Task to complete: Transcribe each line below without altering anything.

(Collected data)

■ ■ ■

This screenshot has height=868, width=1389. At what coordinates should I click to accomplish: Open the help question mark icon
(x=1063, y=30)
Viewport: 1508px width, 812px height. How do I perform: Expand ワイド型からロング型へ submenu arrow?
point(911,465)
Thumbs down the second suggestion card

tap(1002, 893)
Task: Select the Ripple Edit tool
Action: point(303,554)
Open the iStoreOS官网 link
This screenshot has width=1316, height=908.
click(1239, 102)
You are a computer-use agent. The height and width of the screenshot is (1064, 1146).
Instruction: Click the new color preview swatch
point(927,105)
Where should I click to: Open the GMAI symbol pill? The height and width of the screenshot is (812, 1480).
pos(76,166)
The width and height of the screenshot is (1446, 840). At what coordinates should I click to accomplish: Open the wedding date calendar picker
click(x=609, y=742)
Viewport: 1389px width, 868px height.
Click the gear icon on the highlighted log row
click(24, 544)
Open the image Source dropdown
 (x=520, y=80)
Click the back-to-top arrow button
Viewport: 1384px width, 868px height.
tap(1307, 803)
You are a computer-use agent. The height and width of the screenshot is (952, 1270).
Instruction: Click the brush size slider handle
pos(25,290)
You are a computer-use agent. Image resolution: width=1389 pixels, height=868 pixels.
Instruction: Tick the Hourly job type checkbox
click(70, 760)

■ ■ ■

Your response:
This screenshot has height=868, width=1389. At what coordinates should I click to accomplish: Open the help question mark icon
(x=1063, y=30)
Viewport: 1508px width, 812px height. How do I perform: Expand ワイド型からロング型へ submenu arrow?
point(911,465)
Thumbs down the second suggestion card

tap(1002, 893)
Task: Select the Ripple Edit tool
Action: point(303,554)
Open the iStoreOS官网 link
This screenshot has width=1316, height=908.
click(1239, 102)
You are a computer-use agent. The height and width of the screenshot is (1064, 1146).
Instruction: Click the new color preview swatch
point(927,105)
Where should I click to: Open the GMAI symbol pill? The height and width of the screenshot is (812, 1480).
pos(76,166)
The width and height of the screenshot is (1446, 840). At what coordinates should I click to accomplish: Open the wedding date calendar picker
click(x=609, y=742)
Viewport: 1389px width, 868px height.
Click the gear icon on the highlighted log row
click(24, 544)
Open the image Source dropdown
 (x=520, y=80)
Click the back-to-top arrow button
Viewport: 1384px width, 868px height.
tap(1307, 803)
You are a computer-use agent. The height and width of the screenshot is (952, 1270).
Instruction: Click the brush size slider handle
pos(25,290)
You are a computer-use agent. Image resolution: width=1389 pixels, height=868 pixels.
Instruction: Tick the Hourly job type checkbox
click(70, 760)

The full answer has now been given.